*Work request*. Pull every line holding the string "computer" from the records below.

*Dataset content*.
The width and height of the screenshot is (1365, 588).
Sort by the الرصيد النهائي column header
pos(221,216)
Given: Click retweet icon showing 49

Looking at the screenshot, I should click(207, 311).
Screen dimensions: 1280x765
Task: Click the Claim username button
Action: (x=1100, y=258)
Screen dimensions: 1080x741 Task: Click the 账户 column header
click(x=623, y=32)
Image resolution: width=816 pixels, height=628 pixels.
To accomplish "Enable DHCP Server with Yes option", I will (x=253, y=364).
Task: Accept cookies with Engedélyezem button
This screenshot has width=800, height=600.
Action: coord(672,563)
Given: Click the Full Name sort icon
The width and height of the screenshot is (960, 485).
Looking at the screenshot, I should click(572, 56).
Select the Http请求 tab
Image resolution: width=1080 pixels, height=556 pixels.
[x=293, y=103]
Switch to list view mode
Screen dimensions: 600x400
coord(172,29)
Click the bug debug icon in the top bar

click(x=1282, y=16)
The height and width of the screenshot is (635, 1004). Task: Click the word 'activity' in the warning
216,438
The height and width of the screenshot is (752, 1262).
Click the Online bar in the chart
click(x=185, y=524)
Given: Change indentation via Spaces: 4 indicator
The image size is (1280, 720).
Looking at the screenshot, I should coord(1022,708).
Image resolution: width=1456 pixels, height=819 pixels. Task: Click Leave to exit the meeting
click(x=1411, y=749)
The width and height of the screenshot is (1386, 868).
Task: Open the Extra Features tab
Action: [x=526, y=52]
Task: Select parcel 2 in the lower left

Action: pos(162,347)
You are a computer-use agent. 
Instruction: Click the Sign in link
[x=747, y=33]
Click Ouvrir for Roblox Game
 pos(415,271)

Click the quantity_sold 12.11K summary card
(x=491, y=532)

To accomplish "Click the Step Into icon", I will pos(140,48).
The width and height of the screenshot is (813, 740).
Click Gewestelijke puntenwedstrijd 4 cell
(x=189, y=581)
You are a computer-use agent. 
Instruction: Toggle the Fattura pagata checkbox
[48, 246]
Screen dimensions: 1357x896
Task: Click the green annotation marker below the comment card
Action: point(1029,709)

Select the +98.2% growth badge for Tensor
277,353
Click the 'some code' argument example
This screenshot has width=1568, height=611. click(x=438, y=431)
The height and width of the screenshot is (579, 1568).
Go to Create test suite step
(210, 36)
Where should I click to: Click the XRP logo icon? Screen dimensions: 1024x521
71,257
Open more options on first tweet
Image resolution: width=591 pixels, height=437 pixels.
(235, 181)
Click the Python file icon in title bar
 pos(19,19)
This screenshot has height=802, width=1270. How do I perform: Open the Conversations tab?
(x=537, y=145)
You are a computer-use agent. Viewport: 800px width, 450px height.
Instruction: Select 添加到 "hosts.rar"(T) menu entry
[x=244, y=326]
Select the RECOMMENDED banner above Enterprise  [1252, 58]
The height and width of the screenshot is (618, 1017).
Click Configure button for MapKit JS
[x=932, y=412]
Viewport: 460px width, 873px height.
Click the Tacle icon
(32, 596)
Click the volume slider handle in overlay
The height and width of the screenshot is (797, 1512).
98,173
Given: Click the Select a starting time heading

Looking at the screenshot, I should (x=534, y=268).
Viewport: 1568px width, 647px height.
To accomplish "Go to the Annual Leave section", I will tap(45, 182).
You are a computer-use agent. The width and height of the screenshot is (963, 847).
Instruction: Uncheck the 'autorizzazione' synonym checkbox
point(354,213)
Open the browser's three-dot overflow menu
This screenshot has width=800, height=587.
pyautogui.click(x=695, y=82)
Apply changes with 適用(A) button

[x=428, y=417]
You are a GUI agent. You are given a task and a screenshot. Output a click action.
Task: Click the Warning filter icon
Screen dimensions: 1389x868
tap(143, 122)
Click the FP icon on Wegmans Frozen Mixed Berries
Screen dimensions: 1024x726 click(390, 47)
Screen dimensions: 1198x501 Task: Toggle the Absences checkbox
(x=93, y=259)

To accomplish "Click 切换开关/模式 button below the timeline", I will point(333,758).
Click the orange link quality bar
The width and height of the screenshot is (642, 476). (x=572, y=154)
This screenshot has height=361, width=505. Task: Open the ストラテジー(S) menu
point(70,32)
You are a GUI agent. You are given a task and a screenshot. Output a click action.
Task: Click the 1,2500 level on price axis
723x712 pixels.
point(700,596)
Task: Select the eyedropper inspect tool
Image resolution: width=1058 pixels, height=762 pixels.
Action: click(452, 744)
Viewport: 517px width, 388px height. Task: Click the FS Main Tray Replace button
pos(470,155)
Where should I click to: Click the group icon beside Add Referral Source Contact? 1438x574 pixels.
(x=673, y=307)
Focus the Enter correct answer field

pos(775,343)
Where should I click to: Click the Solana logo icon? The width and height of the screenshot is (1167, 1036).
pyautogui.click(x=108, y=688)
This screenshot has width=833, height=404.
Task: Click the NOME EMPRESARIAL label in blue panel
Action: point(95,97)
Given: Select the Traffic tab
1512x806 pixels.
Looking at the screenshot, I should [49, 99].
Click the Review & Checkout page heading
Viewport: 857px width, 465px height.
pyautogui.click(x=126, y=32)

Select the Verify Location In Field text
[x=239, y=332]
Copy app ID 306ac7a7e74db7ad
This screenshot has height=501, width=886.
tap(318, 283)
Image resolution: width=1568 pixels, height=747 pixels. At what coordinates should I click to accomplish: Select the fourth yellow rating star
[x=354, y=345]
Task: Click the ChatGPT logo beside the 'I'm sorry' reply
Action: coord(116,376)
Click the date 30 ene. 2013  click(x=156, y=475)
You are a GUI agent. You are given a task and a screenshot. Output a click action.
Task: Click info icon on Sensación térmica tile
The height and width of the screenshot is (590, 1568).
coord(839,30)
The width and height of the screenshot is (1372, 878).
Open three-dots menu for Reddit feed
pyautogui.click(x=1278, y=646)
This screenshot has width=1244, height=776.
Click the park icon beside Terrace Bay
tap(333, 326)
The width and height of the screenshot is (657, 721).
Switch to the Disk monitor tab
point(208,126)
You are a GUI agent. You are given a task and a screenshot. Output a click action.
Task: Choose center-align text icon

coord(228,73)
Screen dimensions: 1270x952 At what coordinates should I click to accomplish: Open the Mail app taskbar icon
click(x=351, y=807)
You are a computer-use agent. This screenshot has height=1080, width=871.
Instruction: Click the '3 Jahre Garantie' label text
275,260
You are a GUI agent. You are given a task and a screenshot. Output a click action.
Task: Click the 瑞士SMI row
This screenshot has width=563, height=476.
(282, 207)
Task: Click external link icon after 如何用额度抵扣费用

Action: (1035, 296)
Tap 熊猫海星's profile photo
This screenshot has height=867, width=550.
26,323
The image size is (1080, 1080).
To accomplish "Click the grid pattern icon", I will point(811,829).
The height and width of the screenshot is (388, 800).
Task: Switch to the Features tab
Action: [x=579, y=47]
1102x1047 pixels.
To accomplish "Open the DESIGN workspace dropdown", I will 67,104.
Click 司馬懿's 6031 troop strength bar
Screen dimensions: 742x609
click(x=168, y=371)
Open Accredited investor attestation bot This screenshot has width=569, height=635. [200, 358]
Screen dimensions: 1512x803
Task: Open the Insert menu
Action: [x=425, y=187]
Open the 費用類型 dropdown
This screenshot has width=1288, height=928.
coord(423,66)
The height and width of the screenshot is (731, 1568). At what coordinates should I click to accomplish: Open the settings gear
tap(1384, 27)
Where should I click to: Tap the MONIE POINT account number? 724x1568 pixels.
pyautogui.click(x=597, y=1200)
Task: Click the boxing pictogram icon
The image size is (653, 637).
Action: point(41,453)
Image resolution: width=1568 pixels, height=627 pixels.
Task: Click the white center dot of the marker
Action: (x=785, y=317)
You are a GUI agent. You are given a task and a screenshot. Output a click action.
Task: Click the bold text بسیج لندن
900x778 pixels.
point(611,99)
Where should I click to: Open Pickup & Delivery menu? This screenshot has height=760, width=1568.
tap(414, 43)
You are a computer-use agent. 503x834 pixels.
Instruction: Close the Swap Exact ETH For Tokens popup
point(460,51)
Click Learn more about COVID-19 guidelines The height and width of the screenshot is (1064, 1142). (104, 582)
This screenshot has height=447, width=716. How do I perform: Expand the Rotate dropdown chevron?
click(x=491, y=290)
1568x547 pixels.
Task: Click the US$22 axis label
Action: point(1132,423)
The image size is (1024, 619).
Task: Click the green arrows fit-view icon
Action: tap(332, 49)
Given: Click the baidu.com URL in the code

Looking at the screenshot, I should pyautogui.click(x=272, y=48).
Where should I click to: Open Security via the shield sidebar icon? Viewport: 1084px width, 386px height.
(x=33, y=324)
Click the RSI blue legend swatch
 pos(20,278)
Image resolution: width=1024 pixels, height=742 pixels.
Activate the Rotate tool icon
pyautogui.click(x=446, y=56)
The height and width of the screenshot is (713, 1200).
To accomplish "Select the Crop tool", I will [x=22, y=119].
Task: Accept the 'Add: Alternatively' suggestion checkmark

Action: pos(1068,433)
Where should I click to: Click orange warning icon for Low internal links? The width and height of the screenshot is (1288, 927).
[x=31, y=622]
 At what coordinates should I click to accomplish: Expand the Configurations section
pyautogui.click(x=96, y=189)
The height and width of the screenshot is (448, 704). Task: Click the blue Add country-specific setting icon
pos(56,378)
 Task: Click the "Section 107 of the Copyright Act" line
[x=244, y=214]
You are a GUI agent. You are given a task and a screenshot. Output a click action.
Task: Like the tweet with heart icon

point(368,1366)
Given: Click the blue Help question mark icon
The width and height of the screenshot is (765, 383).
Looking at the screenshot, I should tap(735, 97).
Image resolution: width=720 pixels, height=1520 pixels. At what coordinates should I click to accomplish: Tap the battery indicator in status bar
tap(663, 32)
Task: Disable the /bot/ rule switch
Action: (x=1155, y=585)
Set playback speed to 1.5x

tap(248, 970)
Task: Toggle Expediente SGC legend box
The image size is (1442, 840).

*The completed task*.
You are a computer-use agent. 
You are a computer-use agent. 
You are a computer-use agent. Viewport: 800px width, 450px height.
You are a computer-use agent. The width and height of the screenshot is (963, 847).
You are a computer-use agent. This screenshot has height=1080, width=871.
You are a computer-use agent. 503x834 pixels.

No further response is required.